作業内容 >> 看護記録についての本文のうち、「いつも同じ人がずっと関われな」で始まり「自分の所属する記録方法を知り、その方法に応じた記録法の習得が必要です。」で終わる部分を、「アセスメント」を「評価」に変えて書き直してください。

本文 >>
看護記録の重要性は、看護を継続するための伝達方法、観察した内容から治療や処置が開始されるまでの経過、患者さんへ行った医療行為や看護ケアが与えた影響等を全体の共通認識として把握するために重要です。

また、そこから得られる情報で今後起こりうることや行うべき事を連想、予測する事も出来ます。

いつも同じ人がずっと関われない現場である為、全員が情報を共有するために正しい情報を記載し、アセスメントした内容、そこから行ったケアとその効果を記載されることが望まれます。

また、時に医療過誤や医療事故、訴訟となった場合の証拠となる記録は、法律により保管期間が定められるほど重要とされています。

そして、その観察内容やアセスメントを、医師、チームリーダーやチームメンバー、次に勤務するスタッフに正しく報告伝えられる事で一貫した看護や医療行為を継続されることが期待されています。

では、看護師が客観的に情報収集した内容と、患者さんの訴えた内容、行ったケアや処置を理解し、アセスメントしたうえでの効果的な報告やきろくについてまとめてみましょう。

「観察した症状、アセスメントの記録と報告」項目達成のためのポイント

看護記録には、経時記録、SOAP記録、フォーカスチャーティング記録等の方法があります。

自分の所属する記録方法を知り、その方法に応じた記録法の習得が必要です。

SOAP記録

SOAP記録は、「S」「O」「A」「P」に基づいて記録します。

S:患者さんの発言や訴え、病気や入院、治療等に対する発言など

O:看護師が収集した他覚的、客観的情報(観察した症状、バイタルサイン、測定値、実施したこと)

A:「S」情報と「O」情報を基に行ったケアの効果や有効性を評価

P:「A」のアセスメント情報を基に、次のケアや計画はどうするか、プランを立案

・アセスメント方法

患者さんの訴えと看護師が観察した情報を基に、開始した治療や薬剤投与、看護ケアの有効性を判断します。

例えば、高血圧の患者さんに降圧薬を投与した場合、患者さんの自覚症状の訴えやバイタルサイン、看護師が観察した状態からその降圧薬の効果がどうであったかを評価します。

そして、その効果が有効であれば、計画続行となり、無効であれば意思やチームリーダーに報告し次の対策を考慮します。

看護ケアとしては、不眠状態の患者さんに足浴などの館g市独自のケアでリラクゼーションを計画したとします。

それを行った事で患者さんの訴えや発言、入眠の程度や不眠の緩和に繋がったか、巡回時の睡眠状態の観察などを行い、そのケアの効果がどうであったかを評価し、次のプランニングに役立てます。

フォーカスチャイティング

患者さんの問題点にフォーカスを当てた「D」「A」「R」での記載方法です。

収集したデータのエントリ

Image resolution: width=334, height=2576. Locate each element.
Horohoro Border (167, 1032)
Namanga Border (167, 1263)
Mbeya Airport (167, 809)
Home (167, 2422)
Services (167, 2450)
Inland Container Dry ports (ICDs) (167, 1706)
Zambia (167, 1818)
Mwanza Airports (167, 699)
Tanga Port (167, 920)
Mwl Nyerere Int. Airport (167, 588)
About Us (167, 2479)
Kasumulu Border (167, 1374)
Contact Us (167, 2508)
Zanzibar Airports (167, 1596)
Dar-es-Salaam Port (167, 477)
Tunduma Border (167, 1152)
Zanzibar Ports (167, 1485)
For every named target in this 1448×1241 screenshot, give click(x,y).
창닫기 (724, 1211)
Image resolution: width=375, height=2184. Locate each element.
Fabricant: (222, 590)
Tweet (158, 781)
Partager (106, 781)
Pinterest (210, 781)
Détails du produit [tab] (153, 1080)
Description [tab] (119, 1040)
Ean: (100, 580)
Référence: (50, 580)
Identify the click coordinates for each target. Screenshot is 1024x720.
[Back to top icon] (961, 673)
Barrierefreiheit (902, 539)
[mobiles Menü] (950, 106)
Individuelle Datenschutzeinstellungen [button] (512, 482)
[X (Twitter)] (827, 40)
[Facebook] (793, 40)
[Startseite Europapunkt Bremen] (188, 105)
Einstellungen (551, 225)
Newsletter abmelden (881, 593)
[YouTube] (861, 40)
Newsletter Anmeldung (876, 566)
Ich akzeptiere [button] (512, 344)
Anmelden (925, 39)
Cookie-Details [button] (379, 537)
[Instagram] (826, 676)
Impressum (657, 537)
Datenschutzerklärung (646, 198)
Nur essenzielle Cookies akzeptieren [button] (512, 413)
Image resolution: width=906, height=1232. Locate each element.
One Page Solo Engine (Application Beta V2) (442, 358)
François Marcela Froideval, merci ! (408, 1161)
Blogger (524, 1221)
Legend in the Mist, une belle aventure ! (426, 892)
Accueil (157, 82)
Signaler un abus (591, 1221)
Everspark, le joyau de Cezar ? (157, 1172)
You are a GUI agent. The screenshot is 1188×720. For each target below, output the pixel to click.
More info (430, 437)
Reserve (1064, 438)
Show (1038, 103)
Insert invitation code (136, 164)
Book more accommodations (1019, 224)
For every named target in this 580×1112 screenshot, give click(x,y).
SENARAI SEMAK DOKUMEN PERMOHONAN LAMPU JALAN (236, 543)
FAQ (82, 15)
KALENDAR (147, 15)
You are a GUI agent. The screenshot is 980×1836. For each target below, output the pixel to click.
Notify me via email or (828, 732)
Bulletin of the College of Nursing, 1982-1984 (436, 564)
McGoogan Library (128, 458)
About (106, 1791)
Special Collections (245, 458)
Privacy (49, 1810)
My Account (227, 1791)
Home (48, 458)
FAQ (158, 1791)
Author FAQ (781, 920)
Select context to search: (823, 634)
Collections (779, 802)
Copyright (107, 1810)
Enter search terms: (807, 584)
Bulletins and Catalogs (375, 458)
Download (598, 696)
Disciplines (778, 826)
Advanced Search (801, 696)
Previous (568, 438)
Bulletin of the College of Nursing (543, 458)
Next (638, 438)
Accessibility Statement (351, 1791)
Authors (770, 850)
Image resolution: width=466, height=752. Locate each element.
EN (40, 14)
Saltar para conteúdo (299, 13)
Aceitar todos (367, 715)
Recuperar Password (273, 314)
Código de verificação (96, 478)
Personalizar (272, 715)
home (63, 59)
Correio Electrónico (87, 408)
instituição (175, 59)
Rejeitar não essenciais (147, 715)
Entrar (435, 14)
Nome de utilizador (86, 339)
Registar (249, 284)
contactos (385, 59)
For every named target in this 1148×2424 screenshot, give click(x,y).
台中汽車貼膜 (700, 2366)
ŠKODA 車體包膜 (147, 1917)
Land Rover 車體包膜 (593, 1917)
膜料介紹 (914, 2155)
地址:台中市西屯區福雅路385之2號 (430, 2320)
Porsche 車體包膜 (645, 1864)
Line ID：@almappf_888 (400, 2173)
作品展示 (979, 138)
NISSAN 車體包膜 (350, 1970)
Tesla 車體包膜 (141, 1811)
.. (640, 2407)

解答 >>
いつも同じ人がずっと関われない現場である為、全員が情報を共有するために正しい情報を記載し、評価した内容、そこから行ったケアとその効果を記載されることが望まれます。

また、時に医療過誤や医療事故、訴訟となった場合の証拠となる記録は、法律により保管期間が定められるほど重要とされています。

そして、その観察内容や評価を、医師、チームリーダーやチームメンバー、次に勤務するスタッフに正しく報告伝えられる事で一貫した看護や医療行為を継続されることが期待されています。

では、看護師が客観的に情報収集した内容と、患者さんの訴えた内容、行ったケアや処置を理解し、評価したうえでの効果的な報告やきろくについてまとめてみましょう。

「観察した症状、評価の記録と報告」項目達成のためのポイント

看護記録には、経時記録、SOAP記録、フォーカスチャーティング記録等の方法があります。

自分の所属する記録方法を知り、その方法に応じた記録法の習得が必要です。